■ PASSAGE TO READ:
* begin *

B. A student found not responsible for violating the Code of Student Conduct or Academic Integrity Policy shall have any records created in his or her name voided. Voided files shall be so marked, shall not be kept with active disciplinary records, and shall not leave any student with a disciplinary record. Voided files will be destroyed at the end of six years.
C. After all the terms of a sanction have been fulfilled, disciplinary records for students not in RBHS programs may be voided by the Senior Student Affairs Officer (in conduct cases) or by the Chief Academic Officer (in academic integrity cases) for good cause. Students must submit a petition in writing to the Office of Student Conduct. Factors to be considered in reviews of such petitions shall include:
1. The present conduct of the student;
2. The conduct of the student subsequent to the violation; and
3. The nature of the violation and the severity of any damage, injury, or harm resulting from it.
D. A disciplinary hold may be placed on a student's University records by the Director of Student Conduct or Chancellor’s Designee while disciplinary proceedings are pending or if sanctions are not completed by the deadline.
E. Permanent notation of disciplinary action shall be made on the transcript whenever a student is expelled. Transcript notations of disciplinary action will also be made if a suspension is implemented. When the suspension has been completed, the notation will be removed. Suspensions are permanently noted for students in RBHS programs.
F. At no time will Rutgers University provide any information that divulges to the public the name, address, or other identifying personal information of anyone involved in the disciplinary process.
XVI. CLEMENCY FOR EXPULSION (except for students in RBHS programs)
A. Rutgers University has established standards of conduct for students, and imposes sanctions for violations of these standards in order to sustain the personal, educational, and social development of its students. The University expels students when the student’s behavior is so egregious that the University concludes that his or her continued affiliation with the University is antithetical to the safety or interests of the University community.

* end *

■ INFORMATION PROVIDED:
* begin *

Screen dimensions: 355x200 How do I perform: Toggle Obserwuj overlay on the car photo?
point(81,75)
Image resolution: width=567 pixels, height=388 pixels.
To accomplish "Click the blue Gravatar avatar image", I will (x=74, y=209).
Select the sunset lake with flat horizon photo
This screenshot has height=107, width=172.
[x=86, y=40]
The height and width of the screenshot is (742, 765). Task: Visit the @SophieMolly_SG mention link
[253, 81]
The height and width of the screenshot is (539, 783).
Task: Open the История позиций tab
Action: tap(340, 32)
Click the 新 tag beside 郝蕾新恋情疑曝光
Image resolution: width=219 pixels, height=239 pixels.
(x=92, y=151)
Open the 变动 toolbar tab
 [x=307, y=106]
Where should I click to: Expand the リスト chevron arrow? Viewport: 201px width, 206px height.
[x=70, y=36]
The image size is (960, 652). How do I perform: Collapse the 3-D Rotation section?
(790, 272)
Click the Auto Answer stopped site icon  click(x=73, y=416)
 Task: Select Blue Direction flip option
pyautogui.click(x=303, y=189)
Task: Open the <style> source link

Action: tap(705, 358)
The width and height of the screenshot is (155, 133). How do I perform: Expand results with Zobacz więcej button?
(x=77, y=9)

* end *

■ INSTRUCTIONS:
**1.** Decide whether each statement agrees with the student conduct policy, answering yes or no and quoting the deciding words from it. (a) Voided files are destroyed at the end of six years. (b) A student asking to have records voided must send a written petition to the Office of Student Conduct. (c) The Chief Academic Officer may place a disciplinary hold on a student's University records.
**2.** Answer these questions from the student conduct policy, with each answer on its own line and marked like its question.
(a) In academic integrity cases, who may void disciplinary records for good cause?
(b) What is made on the transcript whenever a student is expelled?
(c) Which students does the heading on clemency for expulsion exclude?
**3.** Reproduce word for word the part of the student conduct policy from "E. Permanent notation" to "in RBHS programs)".

■ TASK RESULTS:
**1.**
(a) Yes: "Voided files will be destroyed at the end of six years."
(b) Yes: "Students must submit a petition in writing to the Office of Student Conduct."
(c) No: "A disciplinary hold may be placed on a student's University records by the Director of Student Conduct or Chancellor’s Designee"

**2.**
(a) The Chief Academic Officer.
(b) A permanent notation of disciplinary action.
(c) Students in RBHS programs.

**3.**
E. Permanent notation of disciplinary action shall be made on the transcript whenever a student is expelled. Transcript notations of disciplinary action will also be made if a suspension is implemented. When the suspension has been completed, the notation will be removed. Suspensions are permanently noted for students in RBHS programs.
F. At no time will Rutgers University provide any information that divulges to the public the name, address, or other identifying personal information of anyone involved in the disciplinary process.
XVI. CLEMENCY FOR EXPULSION (except for students in RBHS programs)